O presidente norte-americano, que enviou a secretária de Estado Condoleezza Rice à cúpula ambiental das Nações Unidas, na última segunda-feira, falará apenas amanhã aos participantes da conferência. A Casa Branca insiste em que a iniciativa tem por objetivo "ajudar o processo da ONU, e não competir" com ele. O assessor-adjunto da presidência para Segurança Nacional encarregado de assuntos econômicos internacionais, Dan Price, admite que não é esperada nenhuma decisão prática do encontro de Washington. "Será o primeiro do que esperamos que seja uma série de encontros, já que essas não são questões que se resolvam em dois ou três dias."

Esvaziado
Na prática, Condoleezza Rice e o principal assessor de Bush para questões ambientais, James Connaughton, comandarão um encontro esvaziado, com a presença de alguns chanceleres, vice-chanceleres e autoridades responsáveis por planejamento econômico. Entre os tentos marcados até aqui pelo governo americano está a participação da China, que segundo alguns estudos já teria ultrapassado os EUA e se tornado o país que mais emite gases estufa - porém, como é considerado um país "em desenvolvimento", não está comprometido com metas obrigatórias no Protocolo de Kyoto. A ausência de metas para países como China e Índia, ou mesmo o Brasil, é a principal razão invocada pelos EUA e pela Austrália para não assinar o Protocolo de Kyoto.

O governo alemão, entusiasta de Kyoto e defensor de medidas drásticas contra o aquecimento global, engoliu o revés imposto por Bush à premiê Angela Merkel, anfitriã do G-8, e agora elogia a disposição de Washington a "entrar em campo" na definição de medidas globais contra as mudanças climáticas. "Os EUA têm que liderar esse processo", disse o ministro alemão do Meio Ambiente, Sigmar Gabriel.

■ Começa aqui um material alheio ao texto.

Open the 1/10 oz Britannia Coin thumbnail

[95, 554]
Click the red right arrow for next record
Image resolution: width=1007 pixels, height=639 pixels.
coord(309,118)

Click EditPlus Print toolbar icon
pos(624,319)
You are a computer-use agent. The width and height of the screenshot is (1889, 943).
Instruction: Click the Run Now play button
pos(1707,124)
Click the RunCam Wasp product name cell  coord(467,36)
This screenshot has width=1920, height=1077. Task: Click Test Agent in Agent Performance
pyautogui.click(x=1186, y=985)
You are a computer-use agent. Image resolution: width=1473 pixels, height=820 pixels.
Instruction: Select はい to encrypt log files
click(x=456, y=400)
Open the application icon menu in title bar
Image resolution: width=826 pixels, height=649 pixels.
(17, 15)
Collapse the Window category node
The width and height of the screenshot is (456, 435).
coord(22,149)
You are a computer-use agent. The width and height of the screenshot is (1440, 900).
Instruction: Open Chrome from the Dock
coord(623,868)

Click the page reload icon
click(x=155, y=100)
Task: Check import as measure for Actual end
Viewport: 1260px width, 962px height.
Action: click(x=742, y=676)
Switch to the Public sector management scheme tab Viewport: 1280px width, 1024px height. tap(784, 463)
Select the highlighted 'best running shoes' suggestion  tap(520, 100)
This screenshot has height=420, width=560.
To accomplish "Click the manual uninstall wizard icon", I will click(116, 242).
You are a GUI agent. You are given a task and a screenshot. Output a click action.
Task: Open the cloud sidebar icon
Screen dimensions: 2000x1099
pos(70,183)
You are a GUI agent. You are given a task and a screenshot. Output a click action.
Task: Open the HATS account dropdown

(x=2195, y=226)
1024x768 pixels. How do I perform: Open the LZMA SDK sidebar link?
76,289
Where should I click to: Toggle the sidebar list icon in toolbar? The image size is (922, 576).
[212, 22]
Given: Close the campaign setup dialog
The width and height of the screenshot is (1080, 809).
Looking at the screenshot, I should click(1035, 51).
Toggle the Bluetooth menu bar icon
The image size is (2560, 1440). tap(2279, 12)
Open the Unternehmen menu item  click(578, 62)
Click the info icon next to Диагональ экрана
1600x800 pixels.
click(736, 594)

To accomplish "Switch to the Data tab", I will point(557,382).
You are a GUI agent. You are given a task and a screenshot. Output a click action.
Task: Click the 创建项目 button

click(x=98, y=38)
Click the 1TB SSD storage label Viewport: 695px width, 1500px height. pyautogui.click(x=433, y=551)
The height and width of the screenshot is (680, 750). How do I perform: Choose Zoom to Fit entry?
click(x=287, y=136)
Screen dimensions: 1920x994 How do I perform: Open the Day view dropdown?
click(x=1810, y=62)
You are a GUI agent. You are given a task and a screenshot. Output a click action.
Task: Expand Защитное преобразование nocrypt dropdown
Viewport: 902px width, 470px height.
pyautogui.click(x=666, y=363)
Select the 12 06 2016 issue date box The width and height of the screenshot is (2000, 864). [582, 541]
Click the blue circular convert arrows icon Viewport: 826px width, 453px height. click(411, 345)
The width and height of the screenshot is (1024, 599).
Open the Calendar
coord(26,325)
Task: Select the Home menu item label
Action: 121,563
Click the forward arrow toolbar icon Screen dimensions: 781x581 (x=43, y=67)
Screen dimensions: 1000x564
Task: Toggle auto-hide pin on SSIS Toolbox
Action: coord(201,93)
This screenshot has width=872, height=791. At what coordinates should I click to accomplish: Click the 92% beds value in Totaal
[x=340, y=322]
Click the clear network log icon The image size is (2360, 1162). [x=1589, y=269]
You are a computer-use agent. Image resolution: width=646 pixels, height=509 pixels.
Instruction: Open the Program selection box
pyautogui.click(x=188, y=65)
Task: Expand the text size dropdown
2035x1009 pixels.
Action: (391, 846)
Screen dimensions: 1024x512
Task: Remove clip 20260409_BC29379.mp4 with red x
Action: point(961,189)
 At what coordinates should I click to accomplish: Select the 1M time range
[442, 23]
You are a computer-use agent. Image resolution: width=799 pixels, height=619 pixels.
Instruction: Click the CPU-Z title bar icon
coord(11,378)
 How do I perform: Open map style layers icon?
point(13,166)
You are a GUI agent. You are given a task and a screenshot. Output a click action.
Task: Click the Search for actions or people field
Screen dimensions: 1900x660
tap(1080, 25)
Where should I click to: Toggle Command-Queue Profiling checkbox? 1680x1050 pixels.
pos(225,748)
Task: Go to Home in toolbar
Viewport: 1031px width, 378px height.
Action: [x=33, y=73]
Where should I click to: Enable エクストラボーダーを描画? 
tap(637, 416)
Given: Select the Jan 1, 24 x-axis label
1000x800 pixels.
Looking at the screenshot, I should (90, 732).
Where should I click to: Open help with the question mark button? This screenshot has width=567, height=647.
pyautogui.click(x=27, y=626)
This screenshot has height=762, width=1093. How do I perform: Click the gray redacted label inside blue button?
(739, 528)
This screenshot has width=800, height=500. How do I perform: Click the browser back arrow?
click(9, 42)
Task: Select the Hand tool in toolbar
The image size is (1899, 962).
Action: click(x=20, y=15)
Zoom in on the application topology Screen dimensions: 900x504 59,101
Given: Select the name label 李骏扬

Mais cético, o professor Frans van Berkhout, diretor do Centro de Estudos Climáticos da Universidade Livre de Amsterdã (Holanda) e presidente do Instituto Ambiental, lembra que Bush já não tem grande autoridade nem mesmo na política doméstica. "Ele está nos últimos 18 meses de mandato, e não acredito que ainda mude substancialmente suas posições. Ele está fazendo um último esforço para manter os EUA presentes no debate."

Ecocético convertido

Como evoluiu a posição do presidente Bush sobre o aquecimento global

28/3/2001
Três meses depois de assumir o cargo, o presidente oficializa sua recusa a aderir ao Protocolo de Kyoto, que classifica como "injusto" e "nocivo aos interesses econômicos dos Estados Unidos".

11/6/2001
Pouco antes de embarcar para a primeira viagem oficial à Europa, Bush reafirma sua convicção de que a influência das atividades humanas sobre o efeito estufa "não está cientificamente demonstrada".

8/10/2004
Em campanha pela reeleição, o presidente reitera a rejeição ao Protocolo de Kyoto e diz que a adesão dos EUA "nos teria custado muitos empregos".

6/7/2005
Pela primeira vez, Bush reconhece que "o aumento causado pelo homem nas emissões de gases causadores do efeito estufa está contribuindo para o problema" do aquecimento global.
23/1/2007
O discurso anual do presidente sobre o Estado da União menciona pela primeira vez o aquecimento global e aponta os biocombustíveis como opção de "energia limpa e renovável".

9/3/2007
Durante visita de Bush ao Brasil, os dois países assinam acordo de cooperação para desenvolver o etanol, transferir a tecnologia para países latino-americanos e
trabalhar pela transformação do álcool em commodity.

31/5/2007
Às vésperas de reunir-se com os líderes do G-8, na Alemanha, o presidente americano propõe uma iniciativa própria contra o aquecimento, prevendo cortes de emissões também de países em desenvolvimento, como China e Índia.

3/8/2007
Bush convida 15 países industrializados e em desenvolvimento (inclusive o Brasil), mais a União Européia e as Nações Unidas, para discutir o assunto em Washington.